Reaction Mechanism of Intramolecular C-C Coupling Catalyzed by the Non-heme Deoxypodophyllotoxin Synthase

Abstract

Deoxypodophyllotoxin synthase (DPS) is a non-heme dioxygenase from Sinopodophyllum hexandrum that catalyzes the intramolecular C-C coupling reaction between the aromatic ring and the methylene group in the synthesis of the antitumor natural product podophyllotoxin. Three possible pathways for the C-C coupling reaction have been previously proposed, however, the reaction derails still remain unclear. In this work, we constructed computational models and performed QM/MM calculations to clarify the DPS-catalyzed intramolecular C-C bond formation mechanism. Our calculation results revealed that the C-C coupling reaction follows the radical electrophilic aromatic substitution (rEAS) mechanism rather than the electrophilic aromatic substitution (EAS) mechanism. The highly reactive species Fe(IV)=O first region-selectively abstracts a hydrogen atom from the C7ʹ (methylene) of substrate to trigger the coupling reaction. In addition, the typical OH rebound reaction is effectively blocked by the ligand exchange reaction within the iron center. The proton coupled electron transfer (PCET) between the substrate and the iron center further promotes the re-aromatization reaction of the intermediate.

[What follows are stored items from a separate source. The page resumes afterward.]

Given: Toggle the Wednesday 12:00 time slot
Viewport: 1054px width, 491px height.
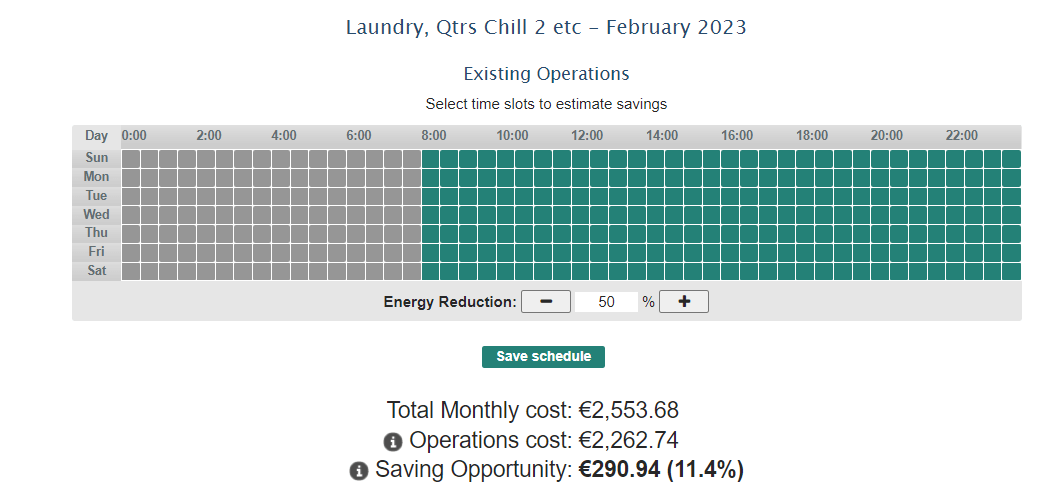Looking at the screenshot, I should pyautogui.click(x=581, y=215).
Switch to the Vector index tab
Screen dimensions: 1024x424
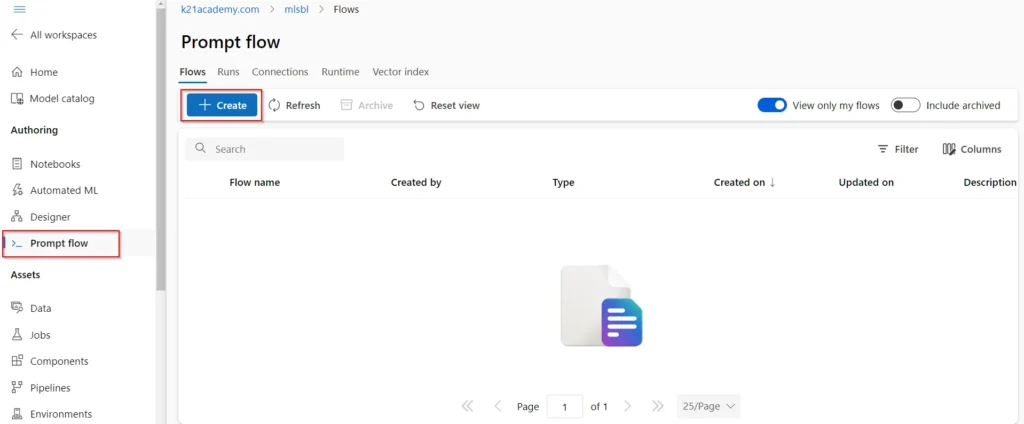(400, 72)
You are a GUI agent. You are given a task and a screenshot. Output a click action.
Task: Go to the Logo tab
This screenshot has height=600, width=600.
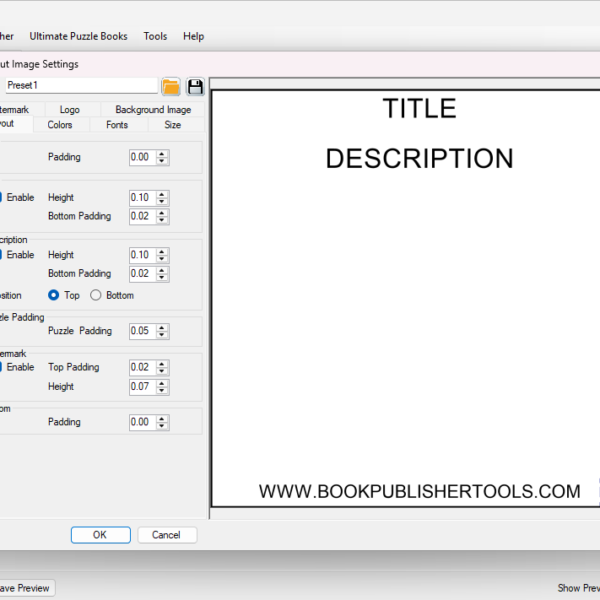(70, 110)

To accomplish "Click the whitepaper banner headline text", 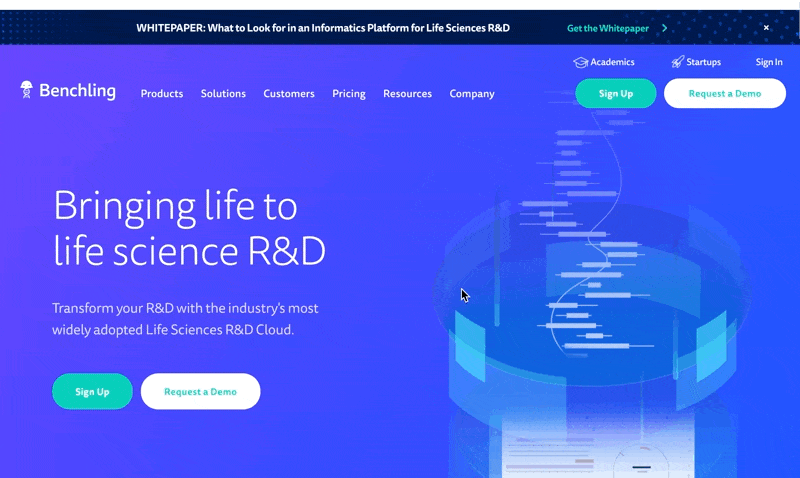I will tap(323, 28).
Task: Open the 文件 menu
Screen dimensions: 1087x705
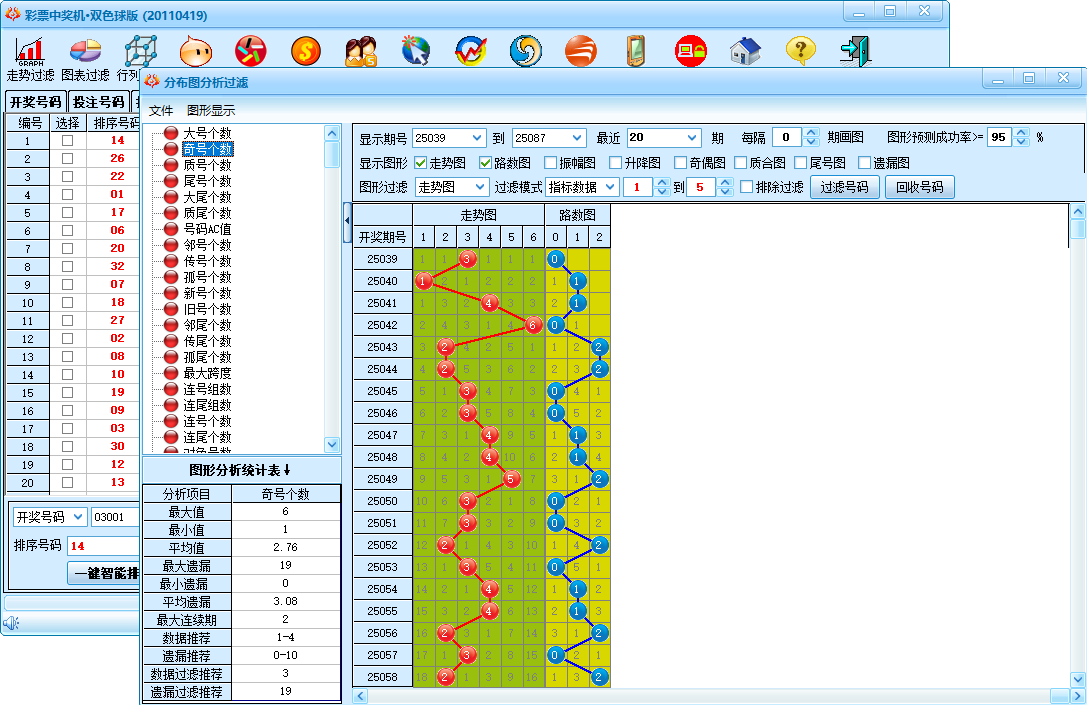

Based on the above results, we proposed that the non-heme-catalyzed coupling reaction between aromatic ring and methylene group should meet two basic conditions. First, the substrate should be well positioned to facilitate the hydrogen atom abstraction. Second, the special coordination center can effectively inhibit the OH rebound reaction. Third, the PCET between from the substrate to the iron center can greatly promote the re-aromatization of C-C coupled intermediate. These results may provide useful information for further understanding biosynthesis of cyclized natural products catalyzed by the non-heme enzymes.